Once the term was only used for shady exchanges that eventually took off with their investor’s money. Since the ICO boom, new versions of the old trick have arisen: in comes Confido. This coin was distributed via ICO at the beginning of November 2017. We will spare our readers from having to read about the details of the apparent “business model” of the coin. The ICO raised a total amount of $375,000 dollars. This money then quickly vanished together with the founders. On November 14, 2017, the coin was worth $1,20, it subsequently crashed to 2 cents. The website, blogposts, and all social media channels of Confido: deleted.
The prize for the most dramatic exit, however, still goes to Bitconnect. Without exaggeration, this is probably the biggest rip-off the crypto market has seen so far. Bitconnect promised its investors ridiculous returns. All they had to do was invest their Bitcoins in Bitconnect. The extent of the whole story is not known, but the Bitconnect token had a market cap of more than 2.5 billion when the whole operation came crashing down. At the height of the game the value was more than $400, after the crash it was merely $5.
Sadly, frauds like these have become commonplace on the crypto market. Similar scams in Spain and in Austria have recently been discovered.
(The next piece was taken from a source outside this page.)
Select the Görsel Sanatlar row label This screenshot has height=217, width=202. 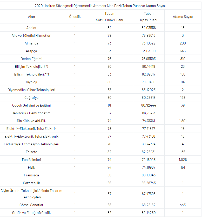31,205
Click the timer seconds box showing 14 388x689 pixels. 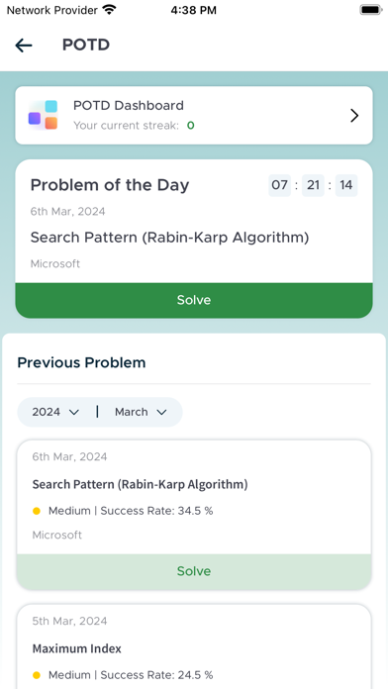coord(346,185)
The simple fact that these Ponzi schemes do fall apart as soon as the price begins to sink is not further noteworthy, they always do in the end. What sets Bitconnect apart, however, is the sheer volume of the whole operation. Plenty of Bitconnect advocates actively posted on YouTube and in turn gained more followers and investors. Unfortunately, the end of Bitconnect, whose founders are still unknown, has not lead to the end of YouTube scammers, nor to the improvement of the YouTube crypto content. But this in itself would be worth a whole chapter.
Sadly, if they are not careful, investors can also lose money due to minor hacks. These hacks or scams sometimes do not make it into the media, as they are almost seen as part of the deal. Here is a minor example: Hackers targeted the Blackwallet website and stole $400,000 worth of XLM. A similar case occurred to the Monero wallet mymonero.com in which a hacker managed to get away with money in the form of Monero in mid-December.
This story never broke out of the Monero-Reddit thread into the wider view of the public, as seemingly only a small portion of investors were damaged. Both cases seem to be based on skillful phishing tactics which enabled the hackers to gain access to the DNS servers. Worst of all, it is almost unavoidable for users to become victim of such attacks.
Users of the popular exchange Etherdelta had to learn this the hard way when more than 300 ETH – at the time worth $250,000 were plundered from the site.
Iota users who used an online seed-generator when creating their wallet would also come to regret this later: Iota coins in the total worth of almost $4 million were silently removed from the wallets of these users in January. The way in was via the online seed generator. Needless to say, such heists occur predominantly when the prices are high and there is much to gain. We therefore expect to see a pick-up of fraudulent activity as soon as the bull market resumes in full.
c. Reaction & Regulation
Even if you tried to follow the news regarding various plans and statements for regulations of cryptocurrencies by different states and government authorities 24/7, you would still be bound to miss half of it. It has become the fashion of the day for politicians and jurisdictions to try to understand the phenomenon that is the blockchain, and they are desperately trying to keep up with it and its consequences. This has given way to a mass of attempts to create a regulatory framework on the go. Everyone is confronted with the same problem. In a very good paper concerning this issue, Jochen Möbert from Deutsche Bank highlights one core obstacle. “Attempts for a regulatory framework are faced with the complication that a global, decentralized currency has many alternatives.”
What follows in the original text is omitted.